**WHAT IS EXPECTED:** Return every line from the one with "The width and height of the screenshot is (1456, 816)." through the one with "Click the automation", inclusive, exactly as it appears below.
══ RECORDS PROVIDED
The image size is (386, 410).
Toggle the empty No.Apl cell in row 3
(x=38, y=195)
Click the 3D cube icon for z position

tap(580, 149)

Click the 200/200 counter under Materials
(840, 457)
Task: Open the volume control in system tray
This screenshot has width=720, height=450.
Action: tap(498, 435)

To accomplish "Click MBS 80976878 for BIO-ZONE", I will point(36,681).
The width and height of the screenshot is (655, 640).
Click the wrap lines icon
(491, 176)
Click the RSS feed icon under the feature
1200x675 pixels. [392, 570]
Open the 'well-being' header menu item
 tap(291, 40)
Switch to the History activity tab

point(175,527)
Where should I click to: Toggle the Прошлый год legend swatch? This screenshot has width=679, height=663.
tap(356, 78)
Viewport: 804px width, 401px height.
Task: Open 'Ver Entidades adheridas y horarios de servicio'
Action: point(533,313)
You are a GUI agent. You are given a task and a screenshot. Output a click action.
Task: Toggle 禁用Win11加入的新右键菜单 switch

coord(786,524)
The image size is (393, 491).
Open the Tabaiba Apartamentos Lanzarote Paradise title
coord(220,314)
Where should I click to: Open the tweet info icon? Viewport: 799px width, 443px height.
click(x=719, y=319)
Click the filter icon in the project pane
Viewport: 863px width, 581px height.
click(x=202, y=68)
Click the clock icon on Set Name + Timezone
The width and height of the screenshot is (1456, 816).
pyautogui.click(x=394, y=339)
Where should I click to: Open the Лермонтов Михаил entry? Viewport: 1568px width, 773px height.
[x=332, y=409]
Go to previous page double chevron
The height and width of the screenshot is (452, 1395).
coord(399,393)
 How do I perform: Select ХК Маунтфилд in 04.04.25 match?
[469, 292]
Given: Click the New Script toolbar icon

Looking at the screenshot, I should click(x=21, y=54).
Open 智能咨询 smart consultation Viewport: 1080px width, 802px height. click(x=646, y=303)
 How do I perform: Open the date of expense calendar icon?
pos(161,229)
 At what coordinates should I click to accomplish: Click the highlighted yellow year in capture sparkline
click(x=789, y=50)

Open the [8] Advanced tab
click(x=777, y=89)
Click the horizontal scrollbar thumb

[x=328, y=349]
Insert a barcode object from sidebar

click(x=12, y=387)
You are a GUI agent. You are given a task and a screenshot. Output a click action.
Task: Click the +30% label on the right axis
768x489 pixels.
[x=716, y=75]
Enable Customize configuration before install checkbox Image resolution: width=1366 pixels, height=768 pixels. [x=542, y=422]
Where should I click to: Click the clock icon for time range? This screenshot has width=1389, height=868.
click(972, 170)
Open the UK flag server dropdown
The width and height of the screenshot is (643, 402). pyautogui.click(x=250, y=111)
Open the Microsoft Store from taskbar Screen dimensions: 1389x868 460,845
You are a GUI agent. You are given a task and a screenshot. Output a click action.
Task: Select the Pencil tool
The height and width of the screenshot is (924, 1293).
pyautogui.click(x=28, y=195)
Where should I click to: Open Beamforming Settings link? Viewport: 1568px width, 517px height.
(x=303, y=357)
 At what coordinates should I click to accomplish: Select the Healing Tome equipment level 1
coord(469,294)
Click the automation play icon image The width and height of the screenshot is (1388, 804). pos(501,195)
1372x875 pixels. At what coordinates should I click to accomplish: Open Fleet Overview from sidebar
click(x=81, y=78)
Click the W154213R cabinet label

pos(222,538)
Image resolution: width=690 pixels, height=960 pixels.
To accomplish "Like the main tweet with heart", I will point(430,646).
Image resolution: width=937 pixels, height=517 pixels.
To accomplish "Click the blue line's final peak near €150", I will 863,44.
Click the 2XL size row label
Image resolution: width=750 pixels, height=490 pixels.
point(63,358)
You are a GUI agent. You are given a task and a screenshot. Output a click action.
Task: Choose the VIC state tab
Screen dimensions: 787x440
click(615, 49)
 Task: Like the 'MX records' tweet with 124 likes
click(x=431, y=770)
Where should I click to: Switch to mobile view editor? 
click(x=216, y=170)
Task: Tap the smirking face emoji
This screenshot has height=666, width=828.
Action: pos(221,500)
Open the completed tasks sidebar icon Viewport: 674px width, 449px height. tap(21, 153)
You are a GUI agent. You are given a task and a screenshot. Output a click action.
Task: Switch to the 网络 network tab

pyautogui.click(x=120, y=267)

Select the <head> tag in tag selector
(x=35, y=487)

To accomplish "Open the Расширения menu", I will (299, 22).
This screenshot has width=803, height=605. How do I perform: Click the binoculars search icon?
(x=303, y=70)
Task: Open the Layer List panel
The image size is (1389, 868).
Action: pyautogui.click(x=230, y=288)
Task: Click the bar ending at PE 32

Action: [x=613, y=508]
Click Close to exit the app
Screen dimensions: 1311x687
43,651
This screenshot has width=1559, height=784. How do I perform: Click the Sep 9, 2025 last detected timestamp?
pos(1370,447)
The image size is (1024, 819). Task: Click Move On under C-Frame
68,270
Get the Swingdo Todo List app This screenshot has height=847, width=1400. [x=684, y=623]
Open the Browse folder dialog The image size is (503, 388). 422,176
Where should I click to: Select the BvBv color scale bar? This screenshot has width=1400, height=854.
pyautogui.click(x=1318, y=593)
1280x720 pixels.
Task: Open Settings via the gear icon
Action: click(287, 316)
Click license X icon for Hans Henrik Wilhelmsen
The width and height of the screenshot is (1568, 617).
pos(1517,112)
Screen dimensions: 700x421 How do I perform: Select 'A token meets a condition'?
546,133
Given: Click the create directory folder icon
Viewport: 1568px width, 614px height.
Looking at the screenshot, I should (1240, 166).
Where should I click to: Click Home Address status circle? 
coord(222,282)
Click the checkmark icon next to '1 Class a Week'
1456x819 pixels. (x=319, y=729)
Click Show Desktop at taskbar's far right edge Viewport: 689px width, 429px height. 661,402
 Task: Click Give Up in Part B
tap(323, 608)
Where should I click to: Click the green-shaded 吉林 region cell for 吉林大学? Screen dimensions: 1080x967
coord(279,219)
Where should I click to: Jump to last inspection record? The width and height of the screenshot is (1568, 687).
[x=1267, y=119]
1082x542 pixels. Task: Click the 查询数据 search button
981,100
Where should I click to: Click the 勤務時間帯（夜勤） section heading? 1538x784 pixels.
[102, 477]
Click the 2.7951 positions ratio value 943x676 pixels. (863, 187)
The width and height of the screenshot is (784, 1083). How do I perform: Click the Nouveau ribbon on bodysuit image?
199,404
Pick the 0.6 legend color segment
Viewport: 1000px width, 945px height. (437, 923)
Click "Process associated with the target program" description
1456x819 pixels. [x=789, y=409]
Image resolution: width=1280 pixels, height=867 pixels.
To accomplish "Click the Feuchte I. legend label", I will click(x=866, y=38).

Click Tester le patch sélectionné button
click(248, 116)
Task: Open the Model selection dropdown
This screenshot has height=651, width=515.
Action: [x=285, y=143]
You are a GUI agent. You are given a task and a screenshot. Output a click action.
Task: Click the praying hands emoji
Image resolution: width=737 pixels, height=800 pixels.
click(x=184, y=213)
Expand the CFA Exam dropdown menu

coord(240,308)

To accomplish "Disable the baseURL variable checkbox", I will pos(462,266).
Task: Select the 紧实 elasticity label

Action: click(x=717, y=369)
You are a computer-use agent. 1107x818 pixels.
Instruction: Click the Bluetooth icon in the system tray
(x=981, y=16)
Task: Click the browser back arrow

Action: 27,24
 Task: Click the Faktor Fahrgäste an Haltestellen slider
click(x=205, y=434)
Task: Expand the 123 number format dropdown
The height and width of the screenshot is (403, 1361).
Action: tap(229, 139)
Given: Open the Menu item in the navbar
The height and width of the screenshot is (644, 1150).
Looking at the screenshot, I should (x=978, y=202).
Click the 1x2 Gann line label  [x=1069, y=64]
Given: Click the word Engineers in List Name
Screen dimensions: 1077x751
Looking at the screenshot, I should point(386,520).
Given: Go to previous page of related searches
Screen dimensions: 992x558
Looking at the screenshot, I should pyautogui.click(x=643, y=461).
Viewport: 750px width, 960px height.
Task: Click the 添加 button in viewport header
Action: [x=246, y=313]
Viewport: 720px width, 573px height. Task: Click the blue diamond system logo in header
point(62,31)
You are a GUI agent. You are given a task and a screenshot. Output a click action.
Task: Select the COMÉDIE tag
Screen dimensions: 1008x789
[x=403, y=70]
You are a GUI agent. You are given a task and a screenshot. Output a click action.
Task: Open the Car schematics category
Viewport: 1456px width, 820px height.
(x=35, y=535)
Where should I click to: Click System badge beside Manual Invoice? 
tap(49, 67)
════
**TASK ANSWER:**
The width and height of the screenshot is (1456, 816).
pyautogui.click(x=394, y=339)
Where should I click to: Open the Лермонтов Михаил entry? Viewport: 1568px width, 773px height.
[x=332, y=409]
Go to previous page double chevron
The height and width of the screenshot is (452, 1395).
coord(399,393)
 How do I perform: Select ХК Маунтфилд in 04.04.25 match?
[469, 292]
Given: Click the New Script toolbar icon

Looking at the screenshot, I should click(x=21, y=54).
Open 智能咨询 smart consultation Viewport: 1080px width, 802px height. click(x=646, y=303)
 How do I perform: Open the date of expense calendar icon?
pos(161,229)
 At what coordinates should I click to accomplish: Click the highlighted yellow year in capture sparkline
click(x=789, y=50)

Open the [8] Advanced tab
click(x=777, y=89)
Click the horizontal scrollbar thumb

[x=328, y=349]
Insert a barcode object from sidebar

click(x=12, y=387)
You are a GUI agent. You are given a task and a screenshot. Output a click action.
Task: Click the +30% label on the right axis
768x489 pixels.
[x=716, y=75]
Enable Customize configuration before install checkbox Image resolution: width=1366 pixels, height=768 pixels. [x=542, y=422]
Where should I click to: Click the clock icon for time range? This screenshot has width=1389, height=868.
click(972, 170)
Open the UK flag server dropdown
The width and height of the screenshot is (643, 402). pyautogui.click(x=250, y=111)
Open the Microsoft Store from taskbar Screen dimensions: 1389x868 460,845
You are a GUI agent. You are given a task and a screenshot. Output a click action.
Task: Select the Pencil tool
The height and width of the screenshot is (924, 1293).
pyautogui.click(x=28, y=195)
Where should I click to: Open Beamforming Settings link? Viewport: 1568px width, 517px height.
(x=303, y=357)
 At what coordinates should I click to accomplish: Select the Healing Tome equipment level 1
coord(469,294)
Click the automation play icon image The width and height of the screenshot is (1388, 804). pos(501,195)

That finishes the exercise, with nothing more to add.